** start of TASK INPUT **

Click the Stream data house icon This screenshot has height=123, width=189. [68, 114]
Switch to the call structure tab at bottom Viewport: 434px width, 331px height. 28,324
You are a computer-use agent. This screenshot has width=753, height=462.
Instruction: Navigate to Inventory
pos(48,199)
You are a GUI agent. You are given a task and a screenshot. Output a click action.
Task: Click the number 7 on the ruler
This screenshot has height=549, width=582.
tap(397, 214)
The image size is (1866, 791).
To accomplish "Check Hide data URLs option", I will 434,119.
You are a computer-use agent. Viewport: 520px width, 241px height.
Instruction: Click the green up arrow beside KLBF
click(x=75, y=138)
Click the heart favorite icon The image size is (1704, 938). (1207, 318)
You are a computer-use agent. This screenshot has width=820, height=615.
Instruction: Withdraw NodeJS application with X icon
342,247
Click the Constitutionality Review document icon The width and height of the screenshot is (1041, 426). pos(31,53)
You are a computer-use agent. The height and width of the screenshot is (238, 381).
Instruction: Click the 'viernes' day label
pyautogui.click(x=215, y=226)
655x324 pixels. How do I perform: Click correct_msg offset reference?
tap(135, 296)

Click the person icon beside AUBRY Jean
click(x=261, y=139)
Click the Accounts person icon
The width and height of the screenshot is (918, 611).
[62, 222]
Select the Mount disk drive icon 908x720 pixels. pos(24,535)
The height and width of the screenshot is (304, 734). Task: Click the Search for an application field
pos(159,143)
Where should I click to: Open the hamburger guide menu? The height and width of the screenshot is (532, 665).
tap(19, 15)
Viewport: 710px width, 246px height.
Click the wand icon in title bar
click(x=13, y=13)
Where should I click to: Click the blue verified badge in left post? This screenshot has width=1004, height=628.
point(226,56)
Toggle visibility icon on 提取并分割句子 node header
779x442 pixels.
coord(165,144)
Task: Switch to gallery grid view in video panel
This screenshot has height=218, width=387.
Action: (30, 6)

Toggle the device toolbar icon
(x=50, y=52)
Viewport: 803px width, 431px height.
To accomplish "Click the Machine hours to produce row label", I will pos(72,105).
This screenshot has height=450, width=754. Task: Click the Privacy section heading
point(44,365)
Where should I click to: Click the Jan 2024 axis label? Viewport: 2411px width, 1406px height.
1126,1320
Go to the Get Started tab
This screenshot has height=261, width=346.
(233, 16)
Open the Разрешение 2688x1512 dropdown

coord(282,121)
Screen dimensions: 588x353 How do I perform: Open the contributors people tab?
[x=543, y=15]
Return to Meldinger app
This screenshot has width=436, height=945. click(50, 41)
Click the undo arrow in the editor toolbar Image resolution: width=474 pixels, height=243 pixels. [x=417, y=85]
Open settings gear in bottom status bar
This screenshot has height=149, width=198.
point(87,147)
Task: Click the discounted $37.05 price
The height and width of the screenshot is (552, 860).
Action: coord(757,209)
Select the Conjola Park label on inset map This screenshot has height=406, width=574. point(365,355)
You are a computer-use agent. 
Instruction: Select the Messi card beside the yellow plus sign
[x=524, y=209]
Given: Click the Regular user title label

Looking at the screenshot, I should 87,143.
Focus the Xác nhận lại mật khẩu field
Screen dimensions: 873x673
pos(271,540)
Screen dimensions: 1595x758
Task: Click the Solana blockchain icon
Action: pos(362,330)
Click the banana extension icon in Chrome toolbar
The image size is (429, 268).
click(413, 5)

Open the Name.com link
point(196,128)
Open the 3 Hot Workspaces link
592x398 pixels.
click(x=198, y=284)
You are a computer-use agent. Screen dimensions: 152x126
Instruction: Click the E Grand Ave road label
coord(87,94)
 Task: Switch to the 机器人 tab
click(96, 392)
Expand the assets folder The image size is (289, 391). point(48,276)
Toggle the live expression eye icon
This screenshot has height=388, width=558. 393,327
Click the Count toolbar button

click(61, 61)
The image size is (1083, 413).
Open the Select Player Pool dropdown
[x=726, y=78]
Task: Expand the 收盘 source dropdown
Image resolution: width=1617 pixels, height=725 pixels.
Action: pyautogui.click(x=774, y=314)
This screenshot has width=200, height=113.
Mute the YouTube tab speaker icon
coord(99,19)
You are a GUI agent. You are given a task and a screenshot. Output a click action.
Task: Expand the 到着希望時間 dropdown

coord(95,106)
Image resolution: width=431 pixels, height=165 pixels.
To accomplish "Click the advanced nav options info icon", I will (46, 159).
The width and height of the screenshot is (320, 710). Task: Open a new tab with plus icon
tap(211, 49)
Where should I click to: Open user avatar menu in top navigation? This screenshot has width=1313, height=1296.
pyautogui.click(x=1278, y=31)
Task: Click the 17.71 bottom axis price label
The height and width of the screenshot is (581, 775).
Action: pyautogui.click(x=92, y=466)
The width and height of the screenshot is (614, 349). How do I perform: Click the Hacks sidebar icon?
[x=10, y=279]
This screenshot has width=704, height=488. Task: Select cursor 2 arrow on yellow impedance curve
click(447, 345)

** end of TASK INPUT **

- _WRITTEN EXERCISE_
Rewrite the material above as a numbered list, starting at the line that contains "Select the Conjola" and ending at the line that contains "point(196,128)", with both of those lines included and blank lines left out.

- _RESPONSE_
1. Select the Conjola Park label on inset map This screenshot has height=406, width=574. point(365,355)
2. You are a computer-use agent. 
3. Instruction: Select the Messi card beside the yellow plus sign
4. [x=524, y=209]
5. Given: Click the Regular user title label
6. Looking at the screenshot, I should 87,143.
7. Focus the Xác nhận lại mật khẩu field
8. Screen dimensions: 873x673
9. pos(271,540)
10. Screen dimensions: 1595x758
11. Task: Click the Solana blockchain icon
12. Action: pos(362,330)
13. Click the banana extension icon in Chrome toolbar
14. The image size is (429, 268).
15. click(413, 5)
16. Open the Name.com link
17. point(196,128)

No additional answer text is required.